Women learn firearms skills and safety

Sep 7, 2019

ROCHESTER — Always keep the gun pointed in a safe direction, always keep your finger off the trigger until ready to shoot, and always keep the gun unloaded until ready to use. Those are the three main rules taught at the sixth annual “NRA Women on Target” at the Sippican Rod and Gun Club on Saturday, Sept. 7.

The program began at 8 a.m. with a classroom session, qualifying a group of 22 women to apply for their License To Carry in Massachusetts, followed by a catered lunch at noon, and an outdoor target practice session from 1 to 5 p.m. using pistols, rifles, and a shotgun trap range.

Program director Bill Fredericks said that the emphasis of the program was on proper firearms safety. “We’re trying to establish safety habits, both in mind and muscle memory,” he said.

Fredericks added that by following proper safety cautions, and by making good habits feel “automatic” by committing them to muscle memory, shooting can be a very safe sport and pastime activity.

Once the importance of safety had been established, women learned to load, unload, and shoot various types of firearms.

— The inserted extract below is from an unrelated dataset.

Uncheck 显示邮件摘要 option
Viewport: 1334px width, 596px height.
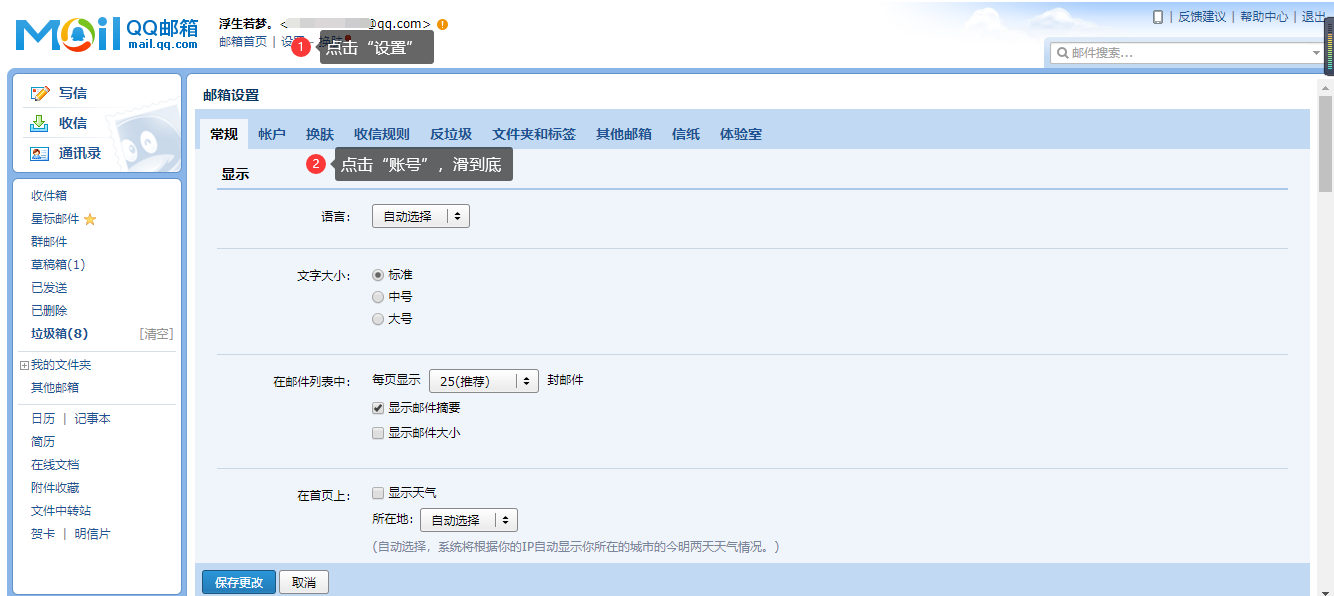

Revolvers and semi-automatic pistols were used at short distances of about five to ten yards. AR-15s with scopes were used at 100 yards, and rifles with more basic iron sights at 50 yards. 12 and 20 gauge shotguns were used to shoot clay pigeons on the trap range.

Fredericks said that with the added factor of a moving target, the trap range is the most difficult form of shooting in the program, and that for a beginner to hit two or three out of ten shots is an impressive feat.

Women cited different motives for taking the day-long course. Miranda Souza, of New Bedford said that she went shooting once before this summer, and was curious to learn more. She also said that being able to protect herself was a motive for participating. “I think that the way that our society has been turning, it’s important for women to be able to protect themselves,” she said.

“I’d like to learn to hunt,” said Carolyn Villa. She added that she had done target practice a few times before, but was still new to firearms, and said that the course was an exhilarating experience.

Laura Ferreira, of Wareham, said that she had no prior experience with guns, and wanted to educate herself, and may look to own a firearm in the future. She said that while she was anxious at first, she felt safer after taking the classroom safety course, and shooting on the pistol range.

Fredericks said that while shooting sports have traditionally been male dominant, women are the fastest growing demographic today. Instructor Matthew Moniz added that women make good students, and are on average more open minded and coachable than their male counterparts.

Fredericks also said that the Town of Rochester has the highest percentage of residents with a License to Carry in the State of Massachusetts. Rochester Police Sergeant Kevin Flynn served as an instructor for the program and said that about one in five residents in the town have either a License to Carry, or Firearms Identification Card.

The Sippican Rod and Gun Club is located at 215 Dexter Lane in Rochester. For those interested in joining, there is an initial fee of $125, and annual dues of $100.